Aim of the exercise -> Reproduce, exactly and in full, only the lines below from the one containing "Where should I" through the one containing "Open the Busan trend".

Task inputs ->
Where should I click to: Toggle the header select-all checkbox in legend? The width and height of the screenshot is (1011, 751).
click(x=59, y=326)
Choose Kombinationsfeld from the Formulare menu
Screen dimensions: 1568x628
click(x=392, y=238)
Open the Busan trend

* * *

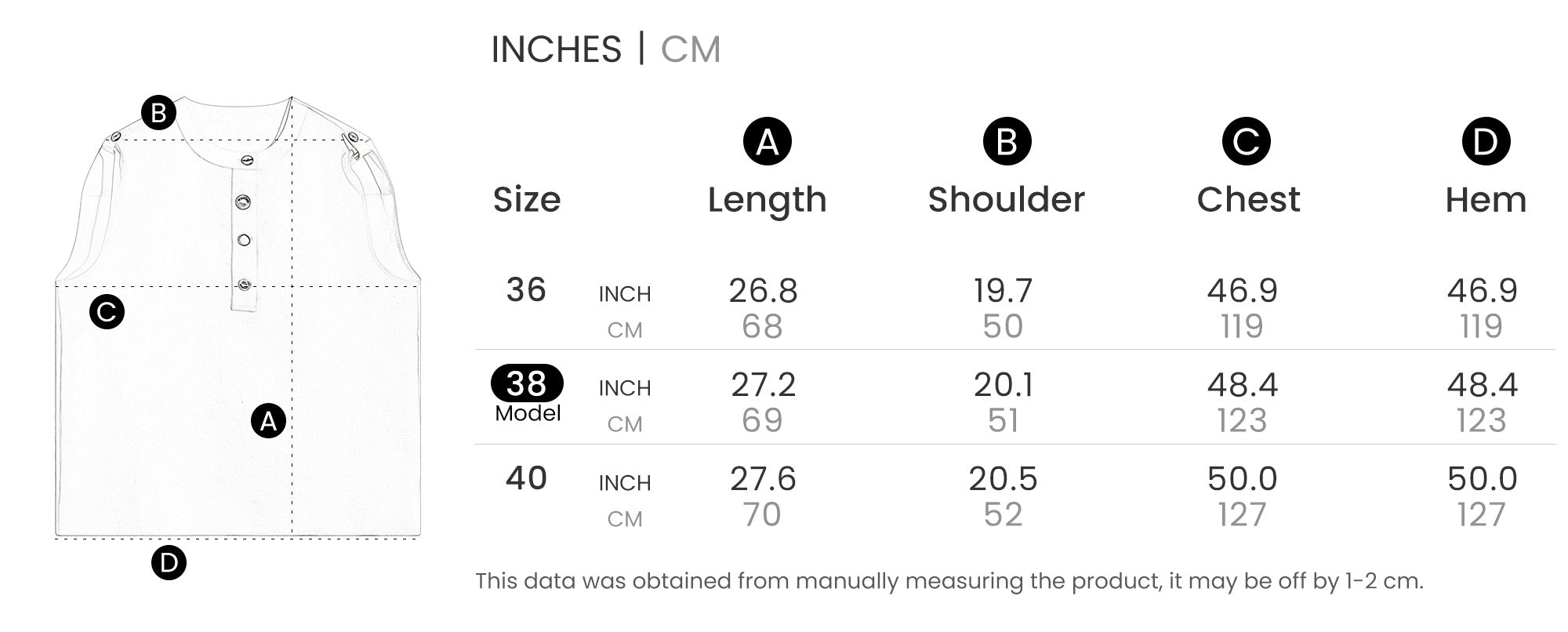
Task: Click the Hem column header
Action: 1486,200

--

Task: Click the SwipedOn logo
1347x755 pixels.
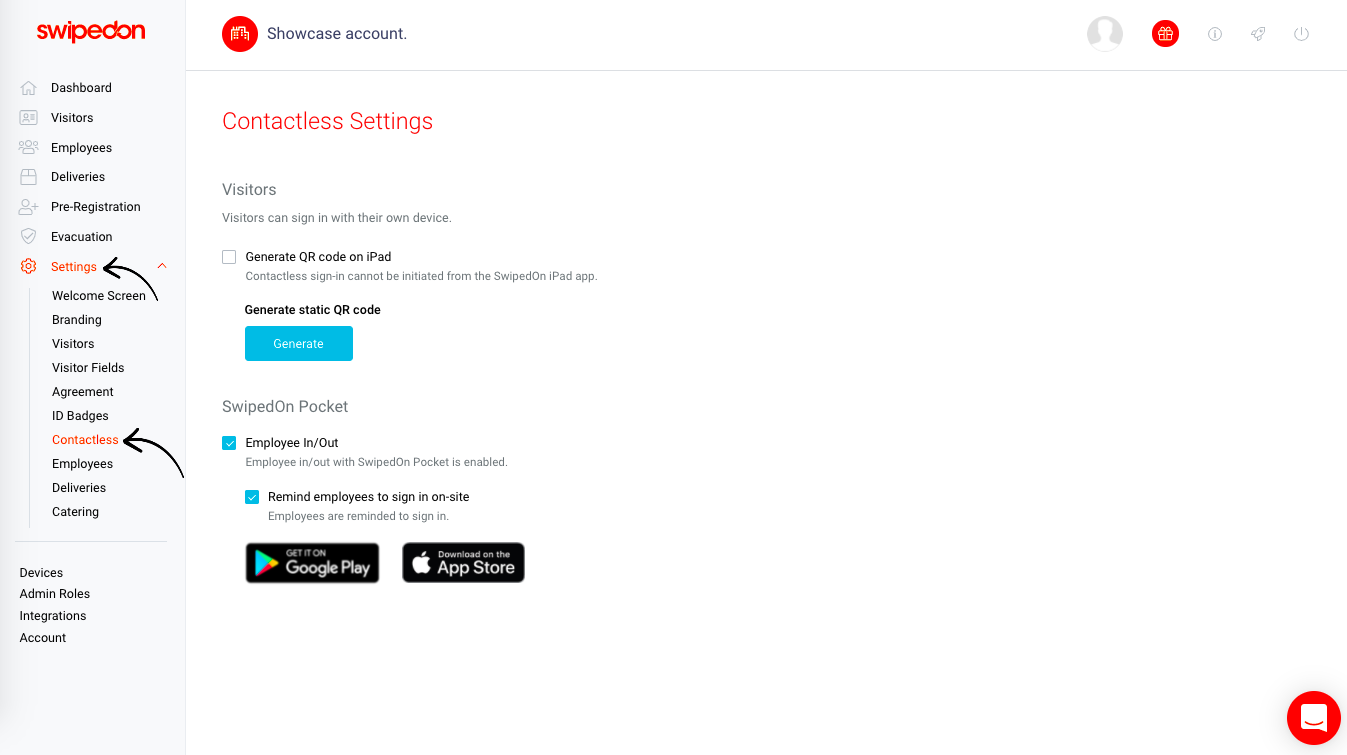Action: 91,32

Response ->
Where should I click to: Toggle the header select-all checkbox in legend? The width and height of the screenshot is (1011, 751).
click(x=59, y=326)
Choose Kombinationsfeld from the Formulare menu
Screen dimensions: 1568x628
click(x=392, y=238)
Open the Busan trend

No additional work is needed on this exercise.